# Earthsea



## Meg the Healer (Feb 27, 2011)

At the time, I didn't know that Earthsea was a book series (though I figured it would be considering how much movies/TV shows get made off books nowadays) but I really liked the miniseries. The music was beautiful and I thought was very well done....there were a few acting choices I wouldn't have made, but I'm far from a director.

I read the reviews after the series ended and saw that a lot of people were disappointed in the mini-series because (obviously) the books were so much better. Surprisingly enough, I was just the opposite in my assessment - probably because I had already gotten a visual of the books based off the mini-series.

Did anyone else watch this mini-series?

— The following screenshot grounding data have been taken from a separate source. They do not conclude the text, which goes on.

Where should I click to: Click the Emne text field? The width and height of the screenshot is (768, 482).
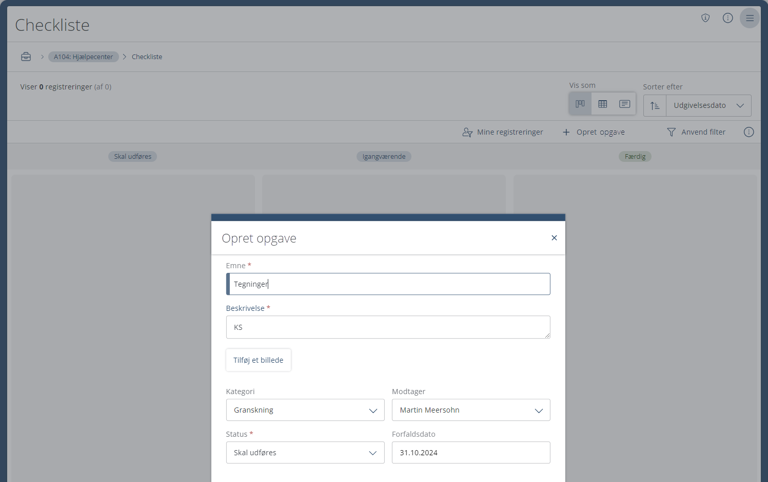[x=388, y=284]
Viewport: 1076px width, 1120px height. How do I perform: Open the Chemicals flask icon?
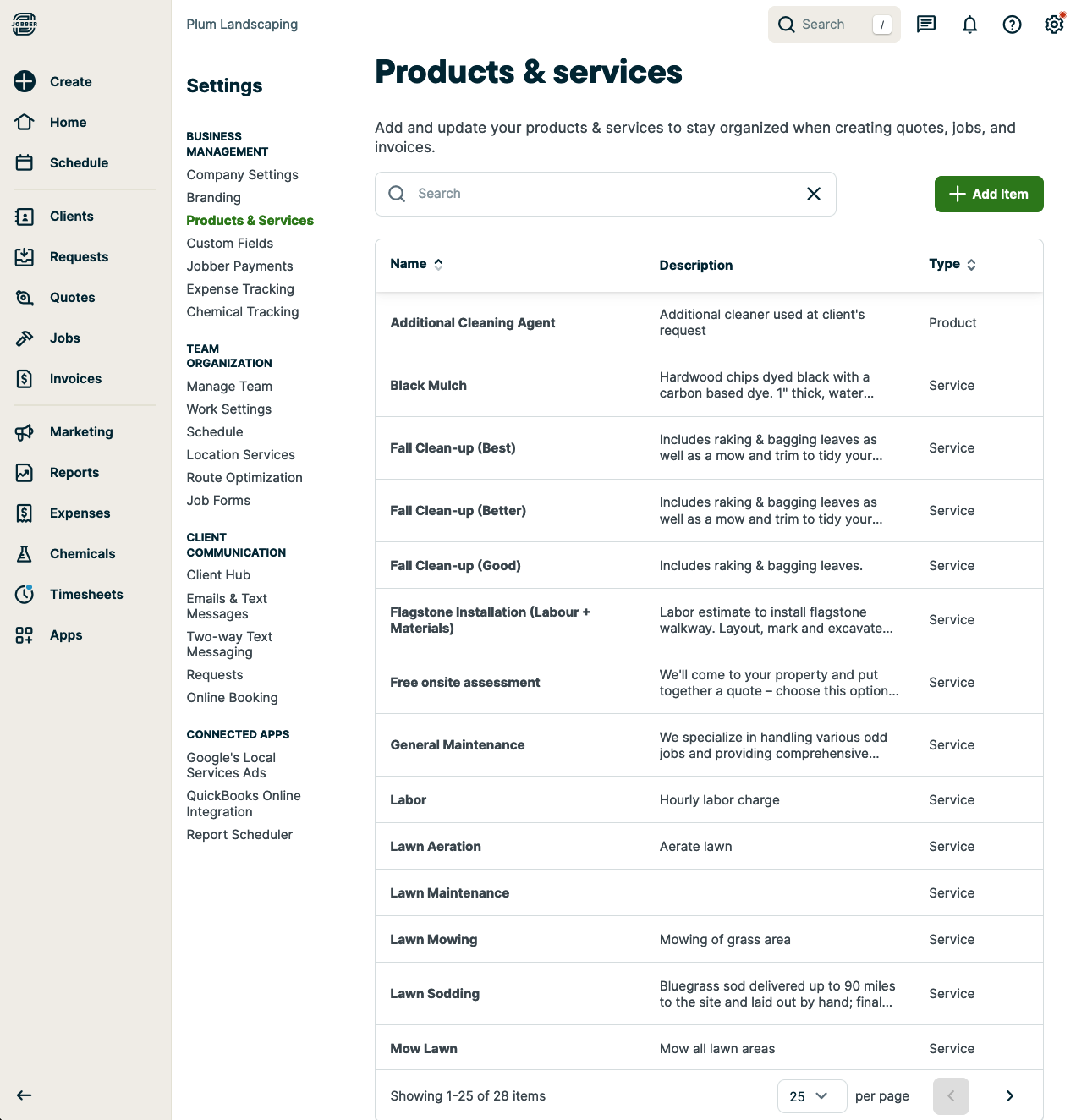pyautogui.click(x=25, y=554)
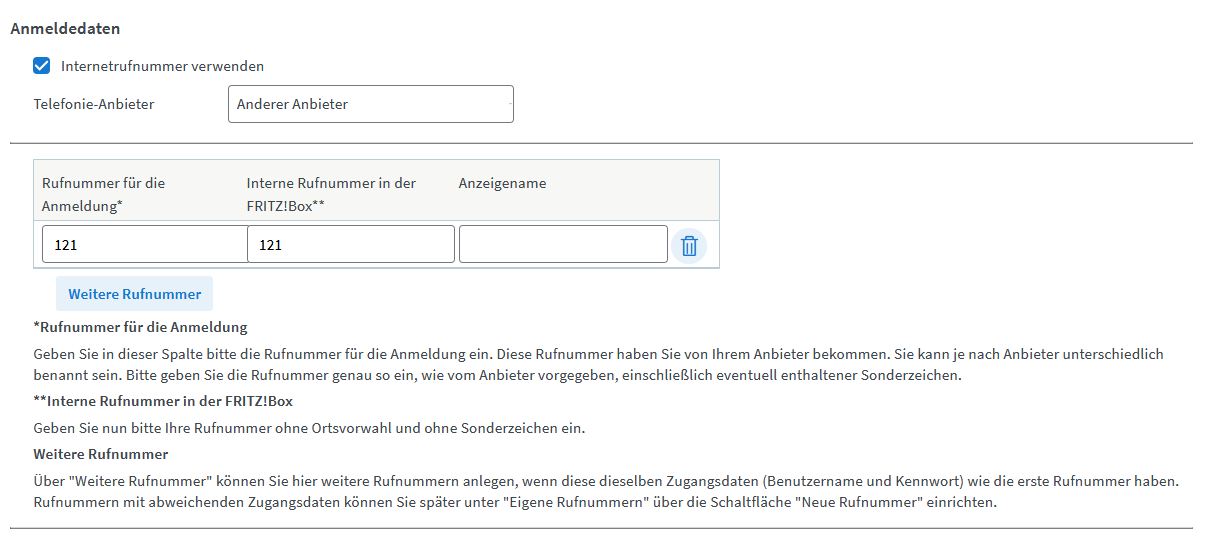The height and width of the screenshot is (540, 1209).
Task: Click the 'Anmeldedaten' section heading
Action: coord(64,29)
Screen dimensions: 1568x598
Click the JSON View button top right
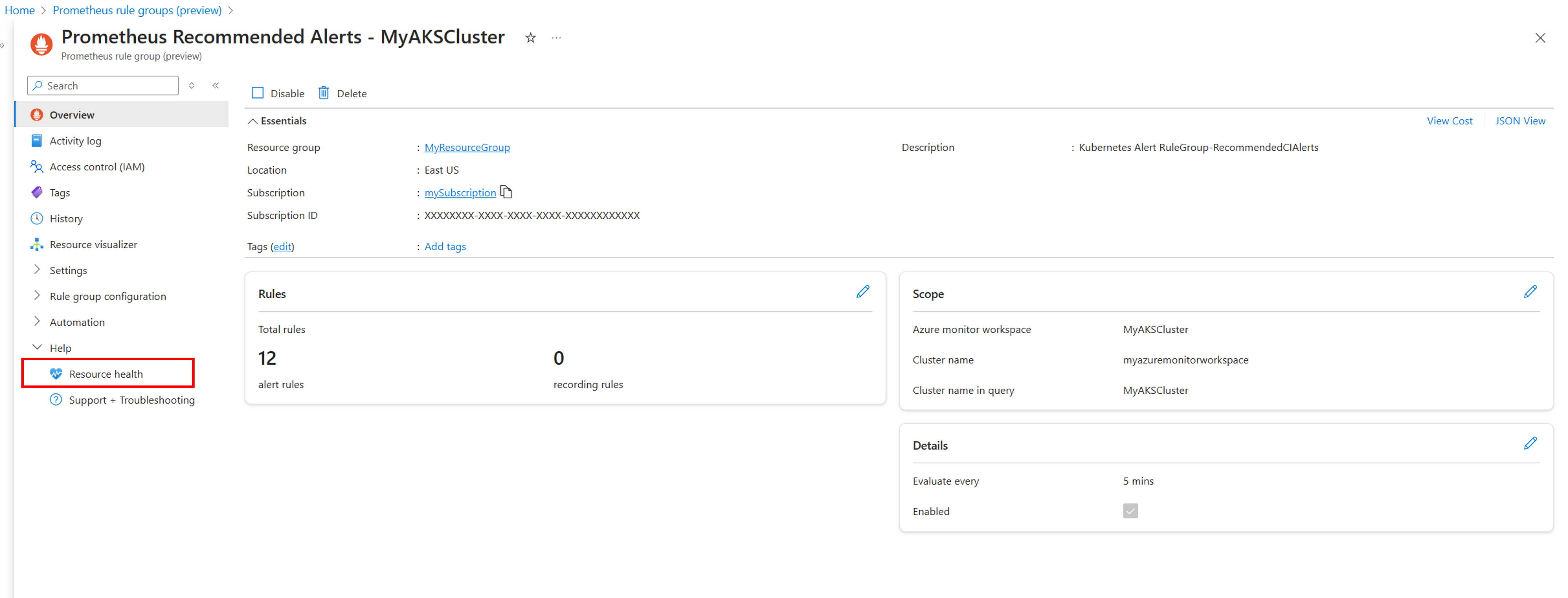(1518, 120)
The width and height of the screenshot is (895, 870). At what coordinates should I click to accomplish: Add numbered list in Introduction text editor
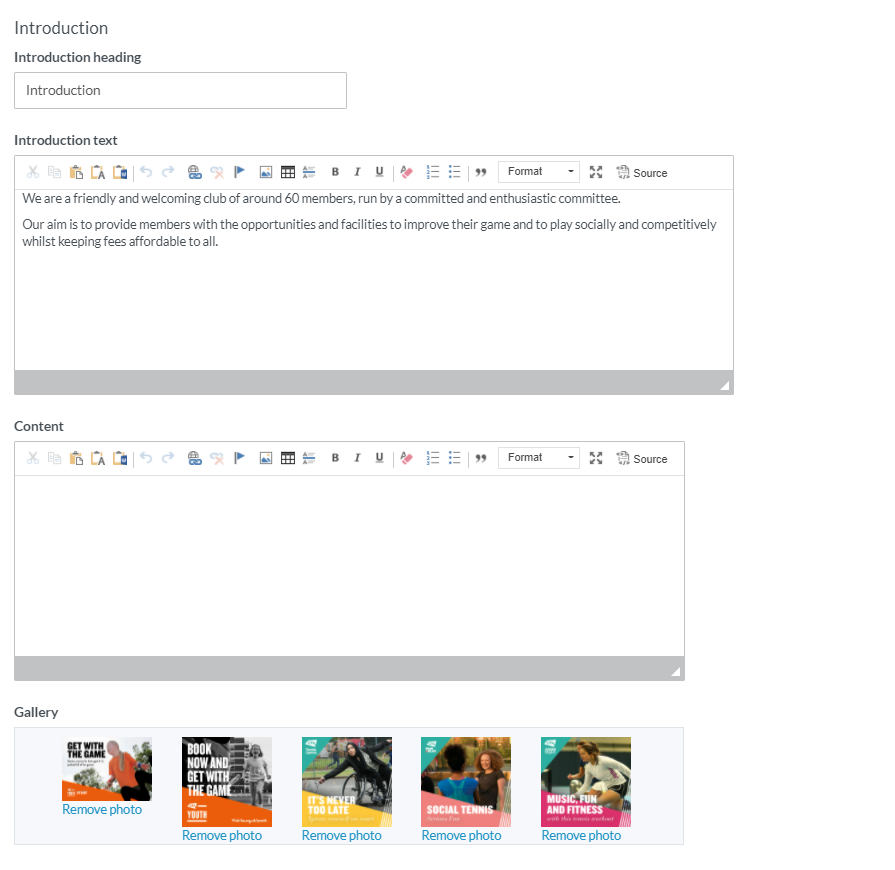point(433,172)
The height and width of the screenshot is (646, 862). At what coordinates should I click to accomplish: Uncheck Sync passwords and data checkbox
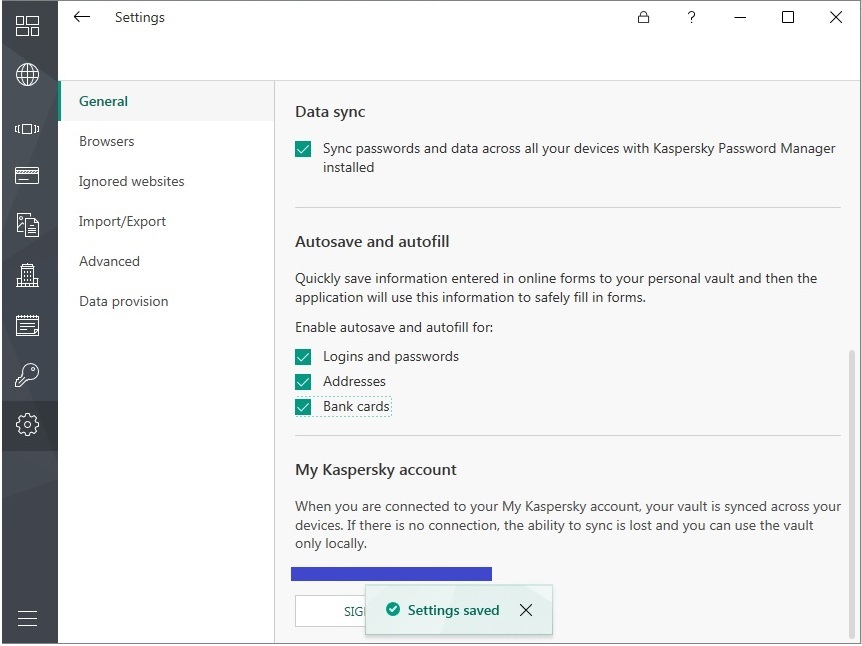pos(303,149)
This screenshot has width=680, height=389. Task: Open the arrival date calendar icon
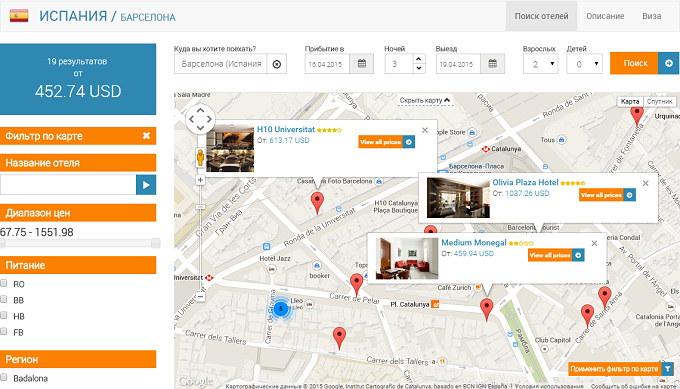pyautogui.click(x=362, y=64)
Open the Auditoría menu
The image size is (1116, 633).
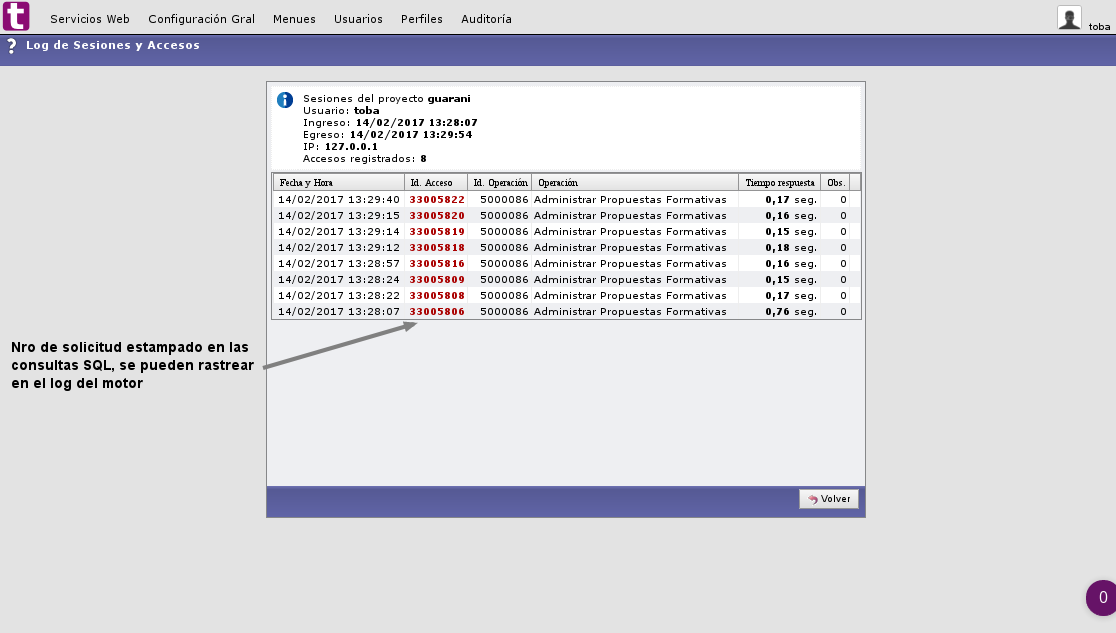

What were your thoughts on it?


----------



## Black Dragon (Feb 28, 2011)

I remember when the Earthsea miniseries aired.  I approached it with an open mind, and enjoyed it immensely.  

Shortly thereafter, though, I read an interview with the author, Ursula Le Guin.  She felt that the miniseries severely bastardized her books, and did them no justice.  She also claimed that the changes made to her story in the miniseries were motivated by racism(!?), and then blamed all of this on George W. Bush.

  I never did read her books, as the bitterness which she expressed in the interview turned me off.


----------



## Behelit (Feb 28, 2011)

If you read this tidbit from wiki, it's no wonder she was so upset. 



			
				Wikipedia said:
			
		

> *Ethnic Groups*
> 
> The racial characteristics of the people of Earthsea are for the most part "*red-brown*" in coloring, like Native Americans; in the South and East Reach and on Way, they are *much darker brown*, but with straight black hair; in Osskil, they have a more central or eastern European look,[citation needed] though *still with dark skin*, and the *Kargs resemble predominantly blond northern Europeans.*
> 
> Le Guin has criticized what she describes as the general assumption in fantasy that characters should be white and the society should resemble the Middle Ages.



Her novels were predominately dark skinned characters with the war-like Karg being similar to blond northern Europeans.


----------



## Black Dragon (Feb 28, 2011)

Ah... I see.

With the exception of Danny Glover, the miniseries was as white as a Barenaked Ladies concert.


----------



## Juiceman (Mar 6, 2011)

One of the first books I ever really read and enjoyed was in 6th grade; and it was "A Wizard of Earthsea".  I still have the book, but have not opened it in many many years.

I never knew there was a miniseries made.  That kind of shows how much I actually watch television other than the few programs I really enjoy.


----------